A new study claims the $5.3 billion deal for Stuyvesant Town in 2015 isn’t all it’s cracked up to be.
The city’s Independent Budget Office plans to release a report today saying that the affordable housing benefits of the transaction were exaggerated, according to the Wall Street Journal.
Under the terms of the 2015 deal, buyers Blackstone Group and Ivanhoé Cambridge pledged to keep 5,000 apartments affordable in Stuyvesant Town and Peter Cooper Village for 20 years, and the city pledged to give the owners $220 million in financial assistance, with benefits including a waived $76 million mortgage recording tax and an interest-free $144 million loan. Blackstone and Ivanhoe Cambridge also receive air rights benefits from the complex.
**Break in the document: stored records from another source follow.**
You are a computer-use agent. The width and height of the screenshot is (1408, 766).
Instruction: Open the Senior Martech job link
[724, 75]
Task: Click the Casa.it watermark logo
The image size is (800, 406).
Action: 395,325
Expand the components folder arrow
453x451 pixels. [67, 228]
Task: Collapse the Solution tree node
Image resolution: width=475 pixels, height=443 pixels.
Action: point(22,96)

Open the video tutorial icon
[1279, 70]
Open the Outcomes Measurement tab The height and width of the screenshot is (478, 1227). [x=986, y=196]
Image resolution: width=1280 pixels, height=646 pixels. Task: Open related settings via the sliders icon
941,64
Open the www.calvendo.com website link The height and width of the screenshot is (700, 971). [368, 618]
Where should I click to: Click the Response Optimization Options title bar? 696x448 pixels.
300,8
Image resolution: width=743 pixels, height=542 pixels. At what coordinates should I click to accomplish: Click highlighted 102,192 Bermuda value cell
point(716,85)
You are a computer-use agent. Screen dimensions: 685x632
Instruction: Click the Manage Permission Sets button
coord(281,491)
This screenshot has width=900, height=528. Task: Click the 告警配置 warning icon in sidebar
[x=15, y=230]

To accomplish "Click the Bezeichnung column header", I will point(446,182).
The IBO study argues that current tenants were likely to stay in their apartments for two-thirds of those 20 years with or without the new rules. Additionally, although part of the agreement was that 10 percent of apartments would go to low-income New Yorkers as vacancies open up, the IBO predicts that a low turnover rate will result in low-income tenants occupying only 3 percent of apartments over the 20-year period.
New York City Housing Development Corp. president Eric Enderlin defended the city’s Stuyvesant Town deal, dismissing the IBO study to the Journal as “an academic, ivory tower analysis.”
Enderlin called the IBO study “pretty outrageous.”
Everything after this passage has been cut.